Learning already shared:
- Article in local online publication for Greater Glasgow and Clyde – Physiotherapy Focus
- Local training and updates to staff within the Institute of Neurological Sciences including medical staff.
- Training for community rehab teams.
- Presented at Independent Living Conference at SECC, Glasgow.
- Participated in Scottish Access Collaborative – Neurology Group about forward planning for equitable services across Scotland in advance of Scottish Governments National Action Plan for Neurology being published.
- Spent time in London at St Georges Hospital with clinical leaders in FND who have a different existing model, benchmarking against other services- sharing peer experiences.
- Poster presentation at Regional Development Day.
Sharing learning going forward:
- Link with Managed Service Network (national group for Neurosurgery, maintaining links across Scotland and sharing best practice.
- Article publication for Chartered Society of Physiotherapy (CSP) in their Frontline journal.
- Presentation at Physiotherapy Best Practice Day 2020 and share experience/learning
- Consider formal publishing in external journals.
- Consider attendance at the 4th International Conference on Functional Neurological Disorders, being held In Boston, MA in June 2020.
- Continuous peer training and presenting within local physiotherapy groups.
Advice for similar projects
- continue to review and audit your service, even for small changes
- use PDSA cycles to look for trends and make changes where needed
- explore options for funding and different ways to tackle projects
- don’t be too ambitious, even small changes can make big impacts, and
- allow adequate time for setting up, and to analyse at the end.

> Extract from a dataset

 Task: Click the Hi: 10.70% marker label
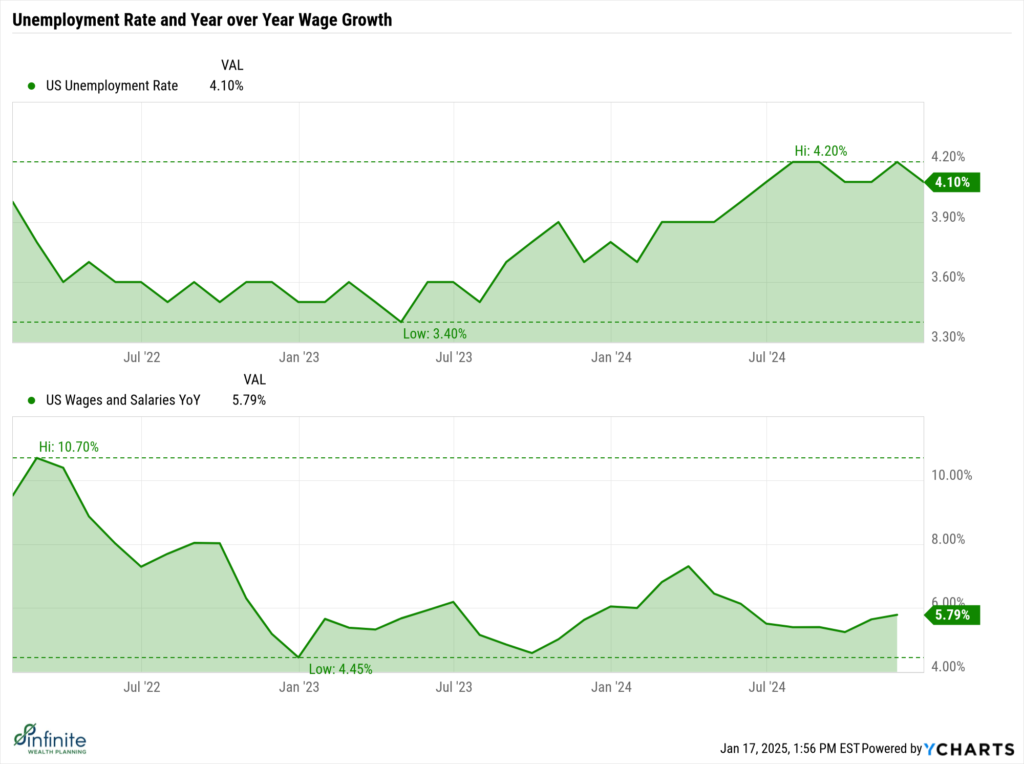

- What are the next steps?
There are present discussions with hospital management to discuss new models of care. Data from the project is being analysed in order to build a business case for continuation. In addition to this, there is work on constructing alternative pathways for people with neurological conditions to optimise care and provide a more cost effective model. This may also include a specific pathway for people with FND.
There is current research being carried out which is likely to influence future treatment models for people with FND. This will be incorporated into the business plan to support benchmarking against other services out with Scotland and provide the best person centred care.
The project could be reproduced in other rehab settings, e.g. stroke, medical – anywhere where you may be able to shorten length of stay without compromising medical treatment or care.